Überregionale Anbieter könnten ausgebremst werden

Marktstarke regionale Anbieter verkaufen vielfach nicht nur ihren eigenen Ladestrom an Endkunden, sondern bieten Ihren Strom an diesen Ladesäulen auch Autofahrern an, die über eine Ladekarte Strom über Mobilitätsdienstleister beziehen. Die Preise und Bezugsbedingungen legen aber wiederum die Betreiber der Ladesäule fest.

Auf diese Weise können sie die Strompreise der konkurrierenden Anbieter für Ladestrom im Verhältnis zu den eigenen Preisen missbräuchlich so hoch ansetzen, dass dem konkurrierenden Anbieter keine auskömmliche Marge verbleibt und dieser dadurch vom Markt verdrängt oder vom Markteintritt abgehalten werden könnte.

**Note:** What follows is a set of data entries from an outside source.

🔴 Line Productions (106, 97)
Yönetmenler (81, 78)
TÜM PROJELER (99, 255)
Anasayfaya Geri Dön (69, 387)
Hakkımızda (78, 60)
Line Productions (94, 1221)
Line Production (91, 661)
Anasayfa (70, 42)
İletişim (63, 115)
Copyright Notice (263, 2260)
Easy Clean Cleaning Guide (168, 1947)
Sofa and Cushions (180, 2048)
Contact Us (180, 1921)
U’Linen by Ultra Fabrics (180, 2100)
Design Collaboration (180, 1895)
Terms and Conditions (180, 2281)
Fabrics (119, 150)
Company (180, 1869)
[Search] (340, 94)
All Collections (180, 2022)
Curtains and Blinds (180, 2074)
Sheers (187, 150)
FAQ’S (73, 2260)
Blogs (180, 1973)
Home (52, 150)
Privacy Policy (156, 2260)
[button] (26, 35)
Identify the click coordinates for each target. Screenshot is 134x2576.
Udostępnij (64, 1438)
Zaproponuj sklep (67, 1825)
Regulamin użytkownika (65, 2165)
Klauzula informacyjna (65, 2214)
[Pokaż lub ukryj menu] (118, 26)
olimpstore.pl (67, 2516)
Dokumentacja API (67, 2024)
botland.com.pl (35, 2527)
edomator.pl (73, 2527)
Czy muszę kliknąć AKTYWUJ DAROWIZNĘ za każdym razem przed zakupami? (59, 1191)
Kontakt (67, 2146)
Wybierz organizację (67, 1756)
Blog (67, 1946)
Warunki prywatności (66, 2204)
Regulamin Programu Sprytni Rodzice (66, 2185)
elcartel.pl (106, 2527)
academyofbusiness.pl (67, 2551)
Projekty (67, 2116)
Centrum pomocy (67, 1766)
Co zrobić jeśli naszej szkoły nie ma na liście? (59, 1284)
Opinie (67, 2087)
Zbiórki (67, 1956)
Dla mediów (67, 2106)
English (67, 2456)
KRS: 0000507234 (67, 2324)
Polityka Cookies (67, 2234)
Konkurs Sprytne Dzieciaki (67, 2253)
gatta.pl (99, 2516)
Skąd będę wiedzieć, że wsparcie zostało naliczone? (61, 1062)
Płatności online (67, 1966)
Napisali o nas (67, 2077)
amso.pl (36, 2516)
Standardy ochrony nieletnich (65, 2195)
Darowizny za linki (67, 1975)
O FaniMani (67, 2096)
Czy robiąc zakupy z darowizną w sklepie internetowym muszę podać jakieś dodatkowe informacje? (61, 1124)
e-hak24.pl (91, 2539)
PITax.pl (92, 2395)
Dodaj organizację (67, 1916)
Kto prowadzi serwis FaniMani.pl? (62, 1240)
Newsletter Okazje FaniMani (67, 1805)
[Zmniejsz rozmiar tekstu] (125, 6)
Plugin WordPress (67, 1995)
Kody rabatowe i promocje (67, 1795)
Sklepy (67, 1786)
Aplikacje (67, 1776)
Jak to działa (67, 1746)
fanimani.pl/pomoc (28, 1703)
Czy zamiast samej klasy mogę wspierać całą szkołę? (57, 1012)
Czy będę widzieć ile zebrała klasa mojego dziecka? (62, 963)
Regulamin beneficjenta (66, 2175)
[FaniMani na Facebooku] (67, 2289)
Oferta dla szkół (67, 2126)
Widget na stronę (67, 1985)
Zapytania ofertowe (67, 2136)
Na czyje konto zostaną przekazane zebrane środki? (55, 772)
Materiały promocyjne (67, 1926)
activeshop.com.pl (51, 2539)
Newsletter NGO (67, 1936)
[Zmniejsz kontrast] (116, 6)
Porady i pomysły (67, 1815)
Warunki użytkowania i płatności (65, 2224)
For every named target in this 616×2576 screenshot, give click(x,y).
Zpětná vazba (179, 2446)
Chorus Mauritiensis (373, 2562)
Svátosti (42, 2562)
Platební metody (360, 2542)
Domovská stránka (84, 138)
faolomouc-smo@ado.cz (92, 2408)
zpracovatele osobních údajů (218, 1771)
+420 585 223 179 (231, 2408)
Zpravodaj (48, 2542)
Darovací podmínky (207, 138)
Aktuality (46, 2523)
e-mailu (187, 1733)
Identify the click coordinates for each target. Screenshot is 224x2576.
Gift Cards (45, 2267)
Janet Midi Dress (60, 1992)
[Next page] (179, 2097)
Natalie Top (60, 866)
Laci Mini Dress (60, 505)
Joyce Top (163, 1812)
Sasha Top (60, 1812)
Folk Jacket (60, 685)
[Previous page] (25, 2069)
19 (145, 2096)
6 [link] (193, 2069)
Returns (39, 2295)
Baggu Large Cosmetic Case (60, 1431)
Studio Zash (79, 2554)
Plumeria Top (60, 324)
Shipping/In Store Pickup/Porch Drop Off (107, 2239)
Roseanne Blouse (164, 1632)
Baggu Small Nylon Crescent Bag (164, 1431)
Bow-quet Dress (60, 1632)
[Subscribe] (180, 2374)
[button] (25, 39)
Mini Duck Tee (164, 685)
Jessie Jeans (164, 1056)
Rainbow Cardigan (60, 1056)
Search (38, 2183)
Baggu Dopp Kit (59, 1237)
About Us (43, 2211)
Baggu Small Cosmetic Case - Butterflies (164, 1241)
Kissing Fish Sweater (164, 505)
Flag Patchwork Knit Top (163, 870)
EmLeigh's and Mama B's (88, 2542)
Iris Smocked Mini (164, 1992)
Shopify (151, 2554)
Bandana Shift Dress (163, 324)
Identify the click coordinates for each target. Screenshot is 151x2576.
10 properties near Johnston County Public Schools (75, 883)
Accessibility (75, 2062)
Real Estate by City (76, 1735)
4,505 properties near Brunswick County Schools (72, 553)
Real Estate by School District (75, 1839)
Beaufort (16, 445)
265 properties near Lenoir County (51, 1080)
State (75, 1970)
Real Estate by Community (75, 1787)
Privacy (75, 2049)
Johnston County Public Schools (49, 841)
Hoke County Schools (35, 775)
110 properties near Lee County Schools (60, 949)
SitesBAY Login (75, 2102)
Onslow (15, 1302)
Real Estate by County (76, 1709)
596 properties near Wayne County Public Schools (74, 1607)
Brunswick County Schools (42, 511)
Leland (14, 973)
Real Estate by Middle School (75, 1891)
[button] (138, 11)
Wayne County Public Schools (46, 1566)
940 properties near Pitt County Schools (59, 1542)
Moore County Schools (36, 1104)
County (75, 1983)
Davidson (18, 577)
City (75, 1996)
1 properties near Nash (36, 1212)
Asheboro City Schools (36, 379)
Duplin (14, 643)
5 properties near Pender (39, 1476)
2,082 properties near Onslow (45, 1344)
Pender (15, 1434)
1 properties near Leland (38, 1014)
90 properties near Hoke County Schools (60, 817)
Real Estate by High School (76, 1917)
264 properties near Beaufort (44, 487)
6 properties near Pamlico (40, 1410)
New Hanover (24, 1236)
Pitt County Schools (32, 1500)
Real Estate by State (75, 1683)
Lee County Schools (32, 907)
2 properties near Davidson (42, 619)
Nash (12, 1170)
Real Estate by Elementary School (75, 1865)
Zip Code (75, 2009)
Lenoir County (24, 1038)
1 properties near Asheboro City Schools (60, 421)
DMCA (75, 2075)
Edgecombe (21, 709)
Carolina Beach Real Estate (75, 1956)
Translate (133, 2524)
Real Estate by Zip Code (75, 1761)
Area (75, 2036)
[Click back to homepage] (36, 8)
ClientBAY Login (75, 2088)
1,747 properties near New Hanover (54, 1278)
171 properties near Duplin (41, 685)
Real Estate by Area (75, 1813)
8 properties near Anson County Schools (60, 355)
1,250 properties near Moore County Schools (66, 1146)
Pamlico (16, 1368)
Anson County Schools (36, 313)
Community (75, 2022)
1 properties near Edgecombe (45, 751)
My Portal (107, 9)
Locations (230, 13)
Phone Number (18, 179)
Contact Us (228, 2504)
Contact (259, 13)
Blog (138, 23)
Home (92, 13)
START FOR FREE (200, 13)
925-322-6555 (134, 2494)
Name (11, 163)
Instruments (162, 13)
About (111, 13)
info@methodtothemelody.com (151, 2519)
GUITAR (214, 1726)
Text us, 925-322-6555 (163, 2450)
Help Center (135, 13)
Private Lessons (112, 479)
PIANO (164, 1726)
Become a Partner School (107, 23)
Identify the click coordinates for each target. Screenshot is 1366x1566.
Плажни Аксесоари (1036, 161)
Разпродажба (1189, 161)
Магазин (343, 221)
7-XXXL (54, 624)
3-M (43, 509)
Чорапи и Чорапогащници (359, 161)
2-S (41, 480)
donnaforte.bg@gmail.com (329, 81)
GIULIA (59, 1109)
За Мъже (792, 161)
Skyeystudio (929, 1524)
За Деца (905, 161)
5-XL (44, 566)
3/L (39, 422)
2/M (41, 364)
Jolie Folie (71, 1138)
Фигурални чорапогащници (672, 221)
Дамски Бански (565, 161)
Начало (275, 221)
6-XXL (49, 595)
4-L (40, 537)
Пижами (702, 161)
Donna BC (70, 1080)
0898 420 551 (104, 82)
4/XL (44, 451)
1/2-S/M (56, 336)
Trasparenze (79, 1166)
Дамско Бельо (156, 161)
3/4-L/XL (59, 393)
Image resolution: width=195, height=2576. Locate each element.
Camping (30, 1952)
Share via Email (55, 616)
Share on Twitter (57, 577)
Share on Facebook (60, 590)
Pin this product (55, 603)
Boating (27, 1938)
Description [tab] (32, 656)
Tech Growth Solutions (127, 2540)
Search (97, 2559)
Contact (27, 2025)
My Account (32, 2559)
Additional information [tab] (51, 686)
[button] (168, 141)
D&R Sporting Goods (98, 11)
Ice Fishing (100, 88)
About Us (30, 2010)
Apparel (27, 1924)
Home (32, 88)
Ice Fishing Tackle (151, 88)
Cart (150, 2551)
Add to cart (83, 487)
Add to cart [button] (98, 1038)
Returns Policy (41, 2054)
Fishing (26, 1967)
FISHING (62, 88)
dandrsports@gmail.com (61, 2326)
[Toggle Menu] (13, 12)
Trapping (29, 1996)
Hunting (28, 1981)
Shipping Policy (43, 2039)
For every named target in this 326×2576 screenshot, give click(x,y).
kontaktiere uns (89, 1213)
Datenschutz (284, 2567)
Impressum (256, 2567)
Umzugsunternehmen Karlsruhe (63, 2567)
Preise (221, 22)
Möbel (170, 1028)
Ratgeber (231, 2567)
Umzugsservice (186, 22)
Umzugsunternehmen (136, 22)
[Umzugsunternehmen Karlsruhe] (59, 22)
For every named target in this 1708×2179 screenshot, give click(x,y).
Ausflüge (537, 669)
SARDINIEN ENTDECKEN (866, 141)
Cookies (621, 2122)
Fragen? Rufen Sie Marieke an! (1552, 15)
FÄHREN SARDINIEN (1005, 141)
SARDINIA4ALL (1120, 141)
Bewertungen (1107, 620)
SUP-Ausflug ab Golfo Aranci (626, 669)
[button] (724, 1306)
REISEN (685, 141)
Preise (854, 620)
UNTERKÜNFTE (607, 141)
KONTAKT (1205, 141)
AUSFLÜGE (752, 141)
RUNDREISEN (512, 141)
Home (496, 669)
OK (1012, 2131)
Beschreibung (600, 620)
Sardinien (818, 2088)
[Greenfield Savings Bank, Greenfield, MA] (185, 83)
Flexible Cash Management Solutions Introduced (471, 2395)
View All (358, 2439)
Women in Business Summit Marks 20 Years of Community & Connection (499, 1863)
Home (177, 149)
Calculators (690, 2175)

Kartellrechtliche Handlungsempfehlungen

Der Abschlussbericht diskutiert die kartellrechtlichen Möglichkeiten sowie die mögliche Weiterentwicklung des gesetzlichen Ordnungsrahmens für die E-Ladeinfrastruktur. Mithilfe des Kartellrechts könnten im Einzelfall diskriminierungsfreie Vergaben öffentlicher Flächen durchgesetzt werden. Auch gegen die aufgezeigten missbräuchlichen Behinderungspraktiken können Kartellbehörden vorgehen.

Grundsätzlich wünscht das Kartellamt, dass die Vergaben öffentlicher Flächen befristet und im Wege eines transparenten und diskriminierungsfreien Verfahrens erfolgen. Auch staatliche Fördermittel sollten diskriminierungsfrei vergeben werden.

Bei den derzeitigen gesetzlichen Rahmenbedingungen seien öffentliche Ausschreibungen der Fördermittel, wie sie im Rahmen des "Deutschland-Netzes" erfolgen, das Mittel der Wahl.

Staatliche Eingriffe in die Preisgestaltung an den Ladesäulen könnten zwar die regionalen Ausschläge dämpfen, könnten jedoch auch den privatrechtlichen Ausbau der Ladeinfrastruktur so sehr einschränken, dass kein weiterer Ausbau mehr erfolgt, weil sich die Investitionen nicht im erhofften Zeitraum amortisieren.